Cartier’s impressive war machine
With a total turnover largely exceeding CHF 4 billion (of which watchmaking alone accounts for 40 per cent), Cartier is the undisputed flagship of the Richemont Group. A veritable war machine, Cartier made a very impressive show of force this year. And, it has branched out in all directions: high jewellery, fine mechanical, revisited icons and métiers d’art.
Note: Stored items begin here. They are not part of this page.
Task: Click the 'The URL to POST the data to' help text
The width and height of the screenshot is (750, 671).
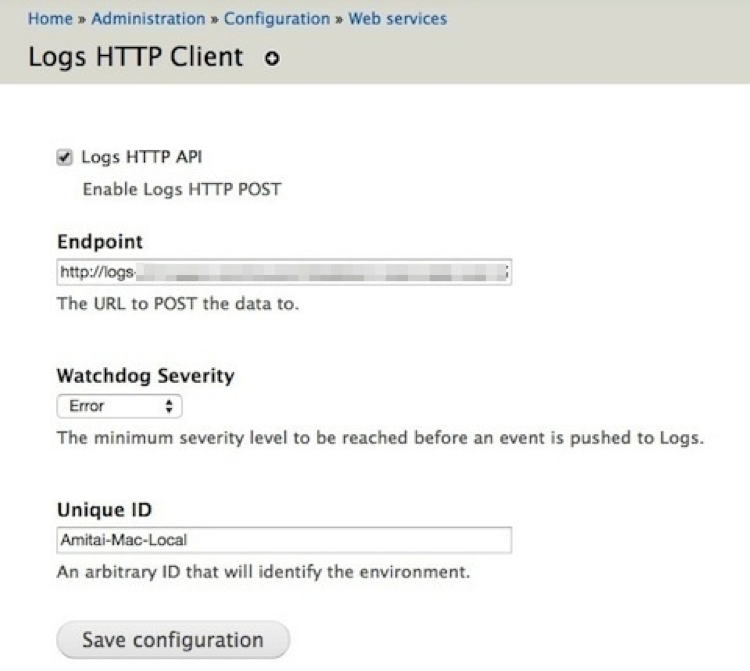Action: 178,304
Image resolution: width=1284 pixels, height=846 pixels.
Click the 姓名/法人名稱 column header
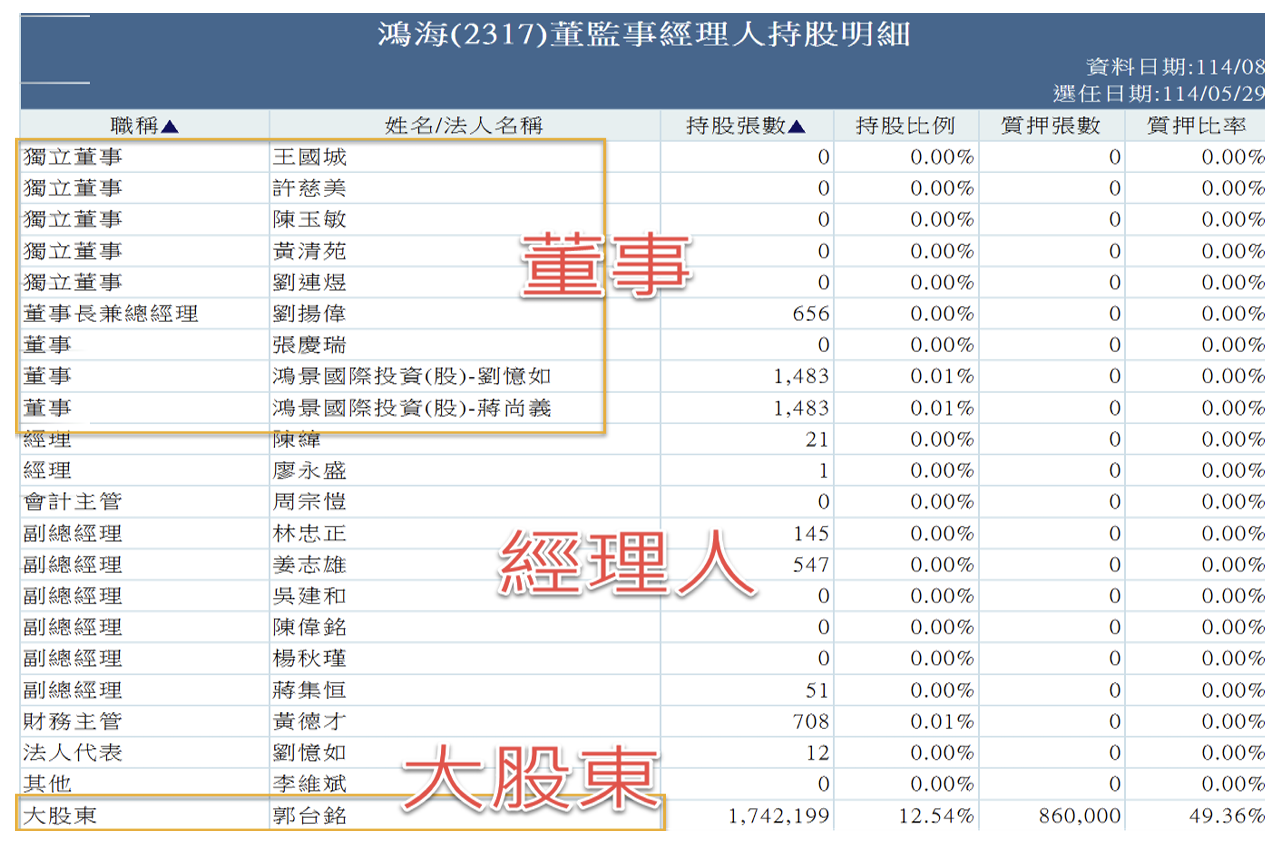click(464, 126)
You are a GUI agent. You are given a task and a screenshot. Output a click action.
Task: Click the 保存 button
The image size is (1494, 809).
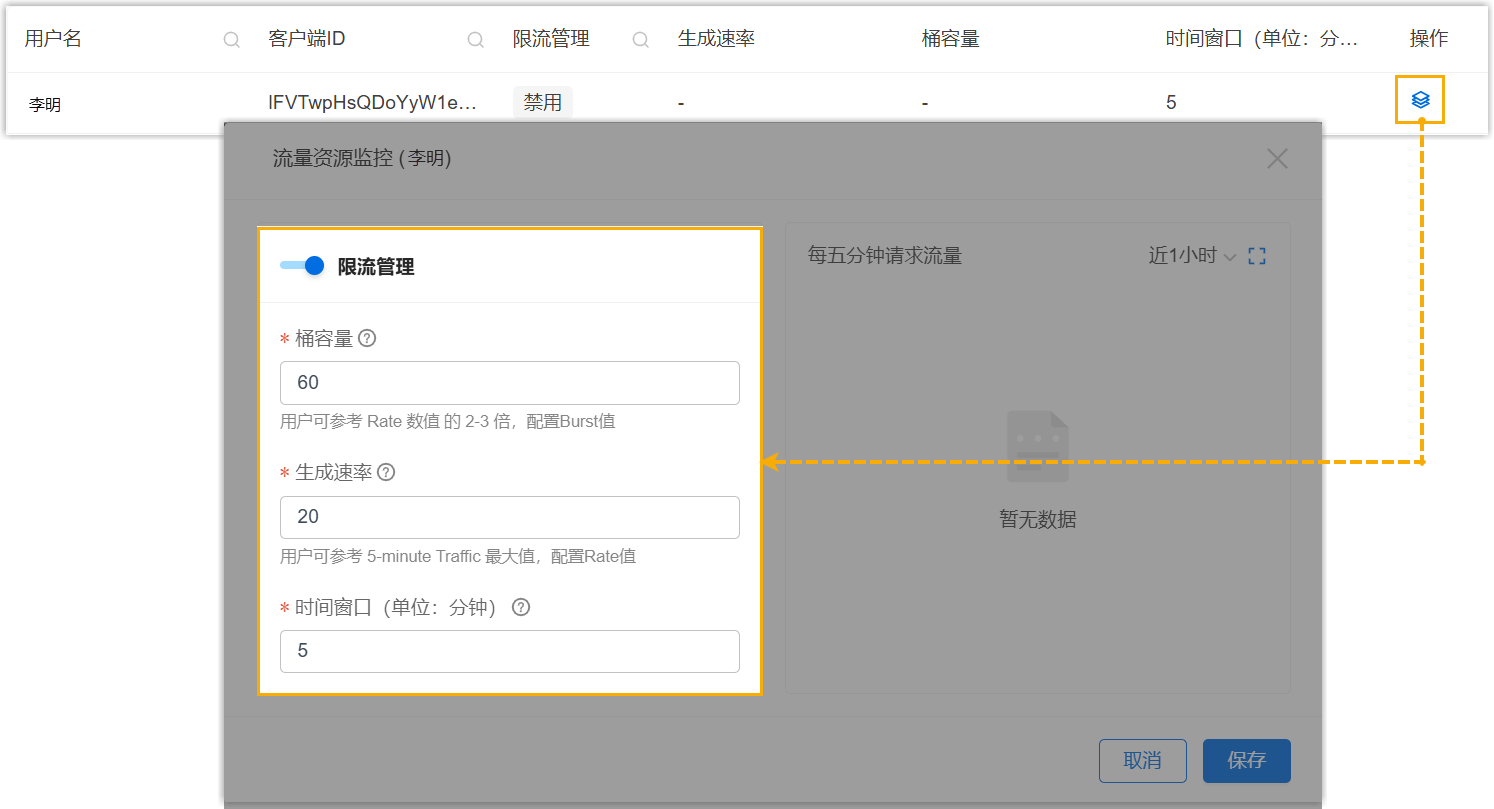click(x=1246, y=761)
In the métiers d’art category, the Paris house presented nine pieces, bringing together eight different techniques under the banner “Wild Colours of Cartier”. Among them are several rare skills, such as micro-engraving (five small panthers chase each other on the dial), cameos carved in agate, grisaille enamelling, plique-à-jour enamelling and even Etruscan granulation. Rarely used, this decorative technique was practiced by the Etruscans in the middle of the 8th century BC, before being replaced by stamping. Granulation consists of heat soldering tiny gold balls with differing diameters, obtained from a gold wire, onto a pre-engraved dial. In all, 3,800 minuscule gold balls make up the portrait of a panther. It is really quite amazing. It is also quite rare when we realise that only one person at Cartier has the skills and expertise to realise such a decorative exploit.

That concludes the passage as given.